Mohon tunggu...
Isna Kamal
Isna Kamal Mohon Tunggu... Mahasiswa - Human

fot The Task

Selanjutnya

Tutup

Ilmu Sosbud

Cinta, Kasih, dan Sayangku

3 Maret 2022   00:54 Diperbarui: 3 Maret 2022   01:03 151
+
Laporkan Konten
Laporkan Akun
Kompasiana adalah platform blog. Konten ini menjadi tanggung jawab bloger dan tidak mewakili pandangan redaksi Kompas.
Lihat foto
Ilmu Sosbud dan Agama. Sumber ilustrasi: PEXELS

Cinta, Kasih, dan Sayangku

Kali ini dengan tema mendeskripsikan seorang ibu, menuangkan opini tentang malaikat tak bersayap, juga peran seorang yang menjadi madrasah pertama sang anak. 

Dalam islam peran dan kedudukan seorang ibu sangatlah mulia, bahkan kedudukannya lebih besar di atas kedudukan seorang ayah. Bahkan kedudukan tersebut telah ditetapkan dalam Al-Qur'an dan disebutkan beberapa kali dalam ayat Qur'an, salah satunya tercantum dalam QS. Luqman:14 "Dan kami perintahkan kepada manusia (berbuat baik) kepada dua orang ibu-bapaknya; ibunya telah mengandungnya dalam keadaan lemah yang bertambah-tambah, dan menyapihnya dalam dua tahun. Bersyukurlah kepada-Ku dan kepada dua orang ibu-bapakmu, hanya kepada-Ku lah kembalimu". 

Bahasa Al-Qur'an menggunakan kata 'umm', karena dari ibu kelak di hari kiamat memancarkan cahaya kesabaran dan kemuliaan. Oleh karena itu kita diperintahkan untuk memuliakannya di dunia dengan kemuliaan yang mutlak dan tanpa batas. Allah SWT berfirman dengan Nabi Isa AS sebagai contoh cara bersikap terhadap ibunya "Dan berbakti kepada ibuku, dan dia tidak menjadikan aku seorang yang sombong lagi celaka" (QS. Maryam:32).

Seperti halnya seorang sahabat kepada Rasulullah: "Wahai Rasulullah, kepada siapakah seharusnya aku harus berbakti pertama kali?". Rasulullah memberikan jawaban dengan ucapan "ibumu" sampai jawaban itu diulang tiga kali, baru kemudian jawaban keempat Nabi mengatakan "ayahmu". (HR. Bukhari dan Muslim). 

Menurut Ar-Rozi: "Seorang ibu mengalami tiga fase kepayahan, mulai dari fase kehamilan, kemudian melahiran, lalu menyusui.

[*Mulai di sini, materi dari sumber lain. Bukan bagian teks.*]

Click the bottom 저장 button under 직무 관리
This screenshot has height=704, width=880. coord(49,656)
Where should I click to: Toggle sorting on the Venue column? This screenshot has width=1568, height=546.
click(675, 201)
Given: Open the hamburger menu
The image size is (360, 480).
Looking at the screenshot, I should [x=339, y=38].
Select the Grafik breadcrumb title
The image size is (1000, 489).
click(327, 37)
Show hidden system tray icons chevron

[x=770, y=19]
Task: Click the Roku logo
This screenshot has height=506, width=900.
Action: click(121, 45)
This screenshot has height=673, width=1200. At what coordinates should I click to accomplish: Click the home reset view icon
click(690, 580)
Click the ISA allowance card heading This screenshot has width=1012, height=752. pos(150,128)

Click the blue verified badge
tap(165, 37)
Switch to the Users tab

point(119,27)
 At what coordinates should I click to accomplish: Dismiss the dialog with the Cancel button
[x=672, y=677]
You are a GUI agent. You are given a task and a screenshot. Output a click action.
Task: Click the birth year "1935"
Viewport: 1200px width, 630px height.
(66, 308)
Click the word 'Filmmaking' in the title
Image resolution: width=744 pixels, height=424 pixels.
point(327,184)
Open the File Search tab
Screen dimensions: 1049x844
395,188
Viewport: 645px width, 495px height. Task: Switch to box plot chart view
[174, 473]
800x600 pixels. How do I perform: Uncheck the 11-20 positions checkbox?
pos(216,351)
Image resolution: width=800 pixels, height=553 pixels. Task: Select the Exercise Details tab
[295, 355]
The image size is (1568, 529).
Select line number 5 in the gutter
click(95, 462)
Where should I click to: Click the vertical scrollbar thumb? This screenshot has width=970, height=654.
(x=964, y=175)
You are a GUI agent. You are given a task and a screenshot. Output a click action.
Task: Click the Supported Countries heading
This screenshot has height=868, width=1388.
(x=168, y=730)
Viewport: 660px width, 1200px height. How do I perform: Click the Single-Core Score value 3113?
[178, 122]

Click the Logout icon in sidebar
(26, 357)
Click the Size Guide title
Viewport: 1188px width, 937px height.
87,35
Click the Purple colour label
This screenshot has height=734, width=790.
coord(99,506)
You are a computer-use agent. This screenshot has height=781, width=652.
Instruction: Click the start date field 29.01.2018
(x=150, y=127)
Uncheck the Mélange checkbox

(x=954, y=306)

Karena itu, ibu berhak mendapatkan kebaikan tiga kali lebih besar dibandingkan ayah".

Seorang ibu menjadi madrasah pertama seorang anak. Sebagai seorang anak perempuan tentu kebanyakan dan hampir seluruhnya akan berkaca pada seorang ibu tentang urusan berberes rumah, masak-memasak, dan bagaimana cara mendidik terhadap saya. 

Namun uniknya ibu saya Dewi Masnunah dengan kelahiran tahun 1972 putri ketujuh dari 11 bersaudara itu sempat ku kira tidak terlalu memiliki jiwa keibuan. 

Namanya juga masih bocah, definisi keibuan menurut saya yang usianya masih sekitar 9-13 tahun an itu sangatlah simple dan sederhana kala itu. 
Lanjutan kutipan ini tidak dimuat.